- EXERCISE AIM
Find each line in the records below that contains the word "click" and copy it out in full.

- SUPPLIED RECORDS
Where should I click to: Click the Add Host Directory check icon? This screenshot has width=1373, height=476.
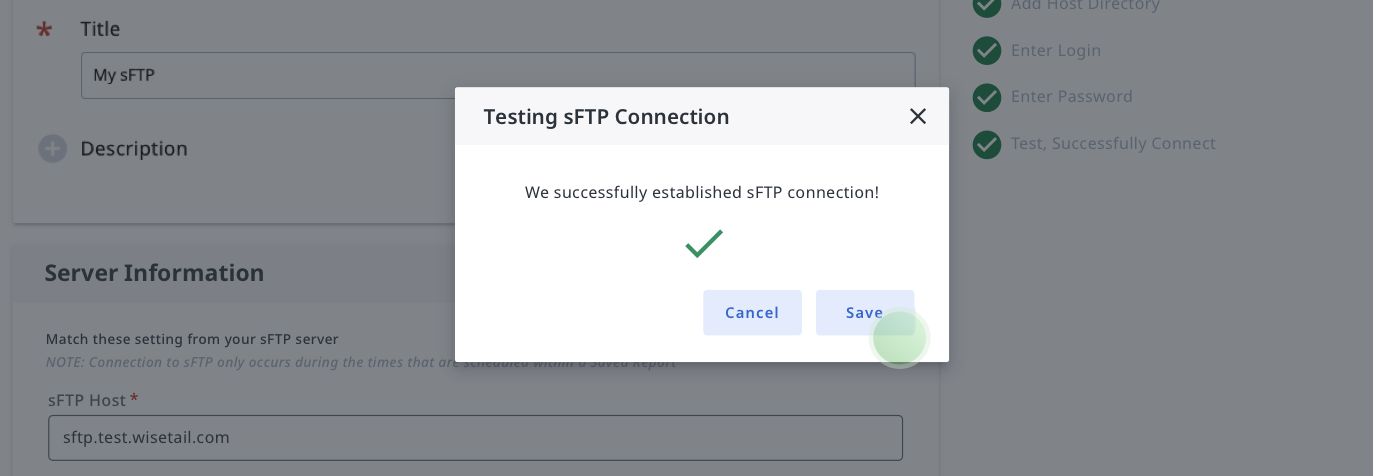pos(987,5)
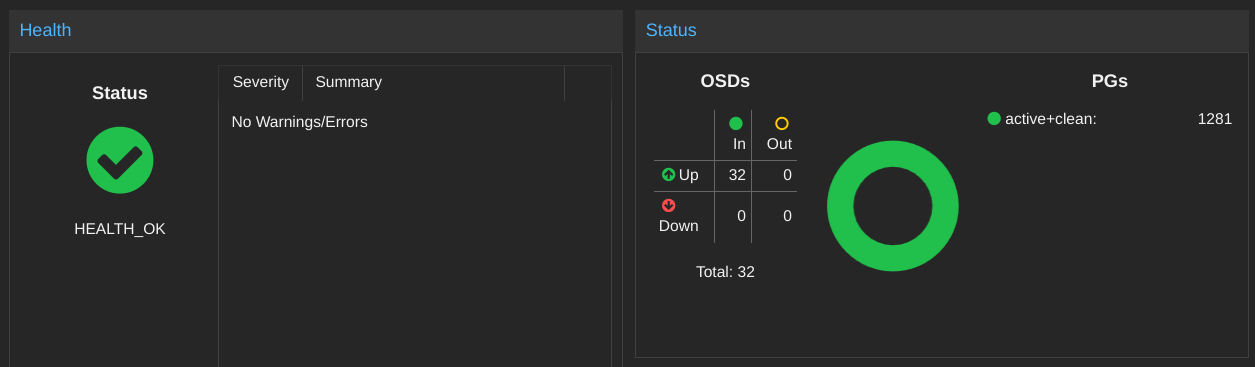Open the Status panel title link
Viewport: 1255px width, 367px height.
pyautogui.click(x=671, y=30)
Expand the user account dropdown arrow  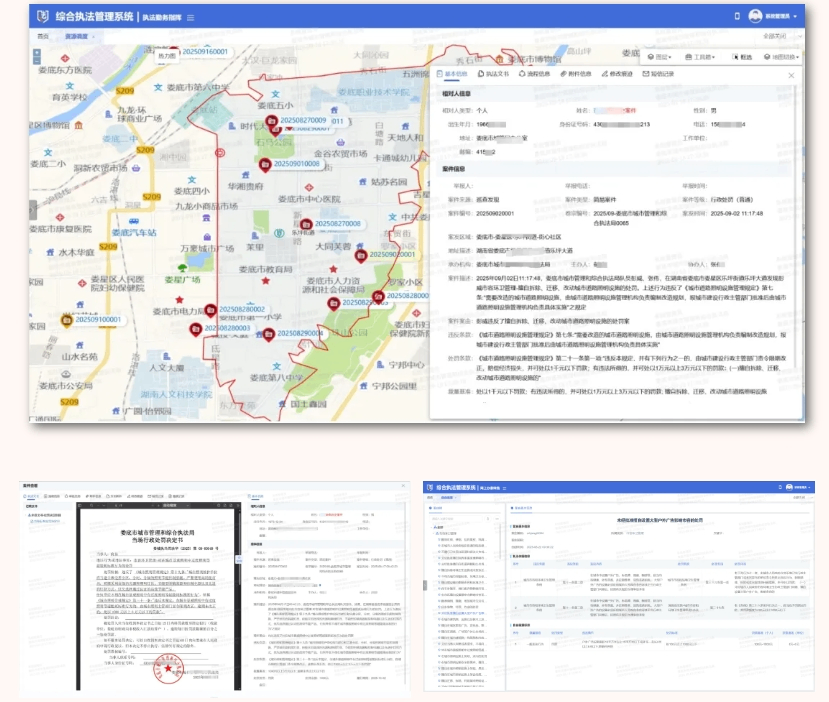(795, 17)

- RESULT FOR THIS EXERCISE
Where should I click to: Click the Add Host Directory check icon? This screenshot has width=1373, height=476.
pyautogui.click(x=671, y=30)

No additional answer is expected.